Task objective ->
Only lines with the string "text" should be returned from the data below.

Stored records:
[Start of section]

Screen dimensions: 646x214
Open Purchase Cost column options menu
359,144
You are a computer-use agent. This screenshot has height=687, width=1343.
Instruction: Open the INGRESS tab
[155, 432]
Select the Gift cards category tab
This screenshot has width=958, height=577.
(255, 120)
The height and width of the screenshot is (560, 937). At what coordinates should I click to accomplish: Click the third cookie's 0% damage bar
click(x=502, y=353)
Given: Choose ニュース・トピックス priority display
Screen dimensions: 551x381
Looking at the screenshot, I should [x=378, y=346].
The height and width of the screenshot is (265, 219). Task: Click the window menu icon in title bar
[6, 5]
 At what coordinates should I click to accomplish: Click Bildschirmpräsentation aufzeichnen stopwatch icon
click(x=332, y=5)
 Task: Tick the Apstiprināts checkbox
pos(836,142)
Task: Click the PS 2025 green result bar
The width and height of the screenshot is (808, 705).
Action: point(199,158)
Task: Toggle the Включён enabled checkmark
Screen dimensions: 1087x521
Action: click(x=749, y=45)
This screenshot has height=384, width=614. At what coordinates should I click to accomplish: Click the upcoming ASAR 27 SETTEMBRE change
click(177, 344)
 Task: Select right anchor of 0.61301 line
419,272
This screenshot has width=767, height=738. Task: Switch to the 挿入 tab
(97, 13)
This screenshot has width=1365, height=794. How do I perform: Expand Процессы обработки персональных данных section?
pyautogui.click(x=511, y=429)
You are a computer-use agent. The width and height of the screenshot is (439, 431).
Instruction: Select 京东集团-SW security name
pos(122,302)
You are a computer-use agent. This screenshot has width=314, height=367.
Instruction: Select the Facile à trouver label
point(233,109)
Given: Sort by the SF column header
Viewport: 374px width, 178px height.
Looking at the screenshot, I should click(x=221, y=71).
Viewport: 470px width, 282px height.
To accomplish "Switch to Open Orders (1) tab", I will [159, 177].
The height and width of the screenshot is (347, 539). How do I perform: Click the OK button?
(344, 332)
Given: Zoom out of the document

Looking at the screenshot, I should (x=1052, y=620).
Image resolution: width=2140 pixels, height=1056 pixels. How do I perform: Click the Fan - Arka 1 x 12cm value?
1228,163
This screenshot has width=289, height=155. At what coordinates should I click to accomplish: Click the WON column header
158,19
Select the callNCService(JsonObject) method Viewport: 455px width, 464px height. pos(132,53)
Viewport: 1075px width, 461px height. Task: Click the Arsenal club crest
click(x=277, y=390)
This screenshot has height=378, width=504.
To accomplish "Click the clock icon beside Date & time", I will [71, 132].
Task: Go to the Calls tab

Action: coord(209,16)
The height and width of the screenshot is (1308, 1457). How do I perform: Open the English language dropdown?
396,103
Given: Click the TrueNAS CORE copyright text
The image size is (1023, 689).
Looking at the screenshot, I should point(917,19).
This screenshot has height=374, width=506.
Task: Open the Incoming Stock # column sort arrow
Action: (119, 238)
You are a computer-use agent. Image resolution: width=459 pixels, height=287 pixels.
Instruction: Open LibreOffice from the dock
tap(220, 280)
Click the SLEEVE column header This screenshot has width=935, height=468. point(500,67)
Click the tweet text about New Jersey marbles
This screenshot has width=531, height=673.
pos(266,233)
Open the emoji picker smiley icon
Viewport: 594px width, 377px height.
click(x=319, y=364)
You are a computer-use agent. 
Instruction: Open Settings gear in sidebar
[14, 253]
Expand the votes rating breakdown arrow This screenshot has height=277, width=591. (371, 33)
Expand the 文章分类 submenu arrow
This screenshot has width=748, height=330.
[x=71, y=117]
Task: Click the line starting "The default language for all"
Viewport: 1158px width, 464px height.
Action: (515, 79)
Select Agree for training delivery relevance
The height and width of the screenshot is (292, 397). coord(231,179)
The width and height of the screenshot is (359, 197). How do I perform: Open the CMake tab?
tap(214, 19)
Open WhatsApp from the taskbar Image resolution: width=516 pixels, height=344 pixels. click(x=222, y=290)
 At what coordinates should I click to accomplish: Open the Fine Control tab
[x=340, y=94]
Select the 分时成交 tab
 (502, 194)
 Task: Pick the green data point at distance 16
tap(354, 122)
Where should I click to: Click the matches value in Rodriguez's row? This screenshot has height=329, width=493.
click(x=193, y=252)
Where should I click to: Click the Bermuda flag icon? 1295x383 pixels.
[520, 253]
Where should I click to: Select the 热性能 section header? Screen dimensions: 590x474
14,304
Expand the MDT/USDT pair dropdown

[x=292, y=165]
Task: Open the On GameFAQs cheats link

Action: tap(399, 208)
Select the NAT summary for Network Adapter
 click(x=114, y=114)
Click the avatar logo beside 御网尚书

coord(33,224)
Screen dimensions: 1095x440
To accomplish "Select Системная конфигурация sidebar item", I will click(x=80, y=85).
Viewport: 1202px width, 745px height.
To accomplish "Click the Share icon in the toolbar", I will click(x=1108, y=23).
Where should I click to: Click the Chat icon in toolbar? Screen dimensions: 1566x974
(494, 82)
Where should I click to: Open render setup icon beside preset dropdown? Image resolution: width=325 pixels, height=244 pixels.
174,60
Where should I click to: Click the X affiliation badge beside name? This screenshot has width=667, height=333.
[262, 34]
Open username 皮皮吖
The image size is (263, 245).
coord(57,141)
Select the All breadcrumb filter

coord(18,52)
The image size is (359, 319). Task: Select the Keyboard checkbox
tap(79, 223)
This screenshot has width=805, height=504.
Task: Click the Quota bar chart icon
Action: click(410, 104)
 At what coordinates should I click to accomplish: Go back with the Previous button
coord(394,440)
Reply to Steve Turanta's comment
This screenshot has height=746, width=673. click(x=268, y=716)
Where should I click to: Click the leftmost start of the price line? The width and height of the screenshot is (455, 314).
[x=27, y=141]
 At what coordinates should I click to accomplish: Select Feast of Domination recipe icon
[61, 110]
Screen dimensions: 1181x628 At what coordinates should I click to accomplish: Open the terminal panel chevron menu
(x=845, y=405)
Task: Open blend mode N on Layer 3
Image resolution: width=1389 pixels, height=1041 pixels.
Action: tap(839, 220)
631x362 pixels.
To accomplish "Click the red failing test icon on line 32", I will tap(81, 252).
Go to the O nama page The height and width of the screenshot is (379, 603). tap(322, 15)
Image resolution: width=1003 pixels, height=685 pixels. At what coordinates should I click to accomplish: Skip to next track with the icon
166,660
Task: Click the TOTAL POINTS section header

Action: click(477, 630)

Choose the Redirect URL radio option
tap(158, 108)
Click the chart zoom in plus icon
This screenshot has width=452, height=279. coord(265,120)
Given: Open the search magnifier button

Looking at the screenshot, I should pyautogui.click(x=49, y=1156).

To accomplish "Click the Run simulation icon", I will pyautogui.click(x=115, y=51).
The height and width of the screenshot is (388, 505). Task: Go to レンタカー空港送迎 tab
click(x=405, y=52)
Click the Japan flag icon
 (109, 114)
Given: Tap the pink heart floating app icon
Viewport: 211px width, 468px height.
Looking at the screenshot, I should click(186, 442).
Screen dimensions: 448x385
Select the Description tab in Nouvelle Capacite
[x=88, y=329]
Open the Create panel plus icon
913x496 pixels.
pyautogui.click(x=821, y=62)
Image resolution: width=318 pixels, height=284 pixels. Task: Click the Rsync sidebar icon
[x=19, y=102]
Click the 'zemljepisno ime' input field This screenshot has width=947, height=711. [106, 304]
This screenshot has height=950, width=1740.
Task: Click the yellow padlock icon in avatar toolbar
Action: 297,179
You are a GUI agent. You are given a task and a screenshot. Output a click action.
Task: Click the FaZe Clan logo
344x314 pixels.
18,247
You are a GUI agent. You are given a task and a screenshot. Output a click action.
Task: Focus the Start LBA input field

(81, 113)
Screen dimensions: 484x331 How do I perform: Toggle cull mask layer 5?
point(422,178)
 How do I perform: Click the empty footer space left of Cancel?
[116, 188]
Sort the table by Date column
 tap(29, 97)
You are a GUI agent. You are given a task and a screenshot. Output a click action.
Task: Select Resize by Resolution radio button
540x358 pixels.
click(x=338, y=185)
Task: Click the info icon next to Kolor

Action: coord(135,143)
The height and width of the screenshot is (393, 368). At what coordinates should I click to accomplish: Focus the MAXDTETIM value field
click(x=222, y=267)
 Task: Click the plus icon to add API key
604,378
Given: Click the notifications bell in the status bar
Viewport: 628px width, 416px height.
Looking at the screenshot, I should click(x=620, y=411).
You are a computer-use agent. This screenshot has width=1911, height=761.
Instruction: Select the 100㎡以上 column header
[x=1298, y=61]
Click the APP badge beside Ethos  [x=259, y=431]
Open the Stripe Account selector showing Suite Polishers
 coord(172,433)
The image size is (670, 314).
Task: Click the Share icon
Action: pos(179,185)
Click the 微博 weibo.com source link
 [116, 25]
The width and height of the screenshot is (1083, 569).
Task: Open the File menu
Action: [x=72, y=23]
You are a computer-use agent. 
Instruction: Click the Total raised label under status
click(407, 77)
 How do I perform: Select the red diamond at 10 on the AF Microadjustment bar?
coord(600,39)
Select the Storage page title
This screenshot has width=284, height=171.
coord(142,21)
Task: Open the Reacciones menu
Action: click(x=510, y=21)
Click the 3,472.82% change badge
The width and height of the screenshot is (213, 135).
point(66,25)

[End of section]

Written response ->
Given: Click the TrueNAS CORE copyright text
Click the tweet text about New Jersey marbles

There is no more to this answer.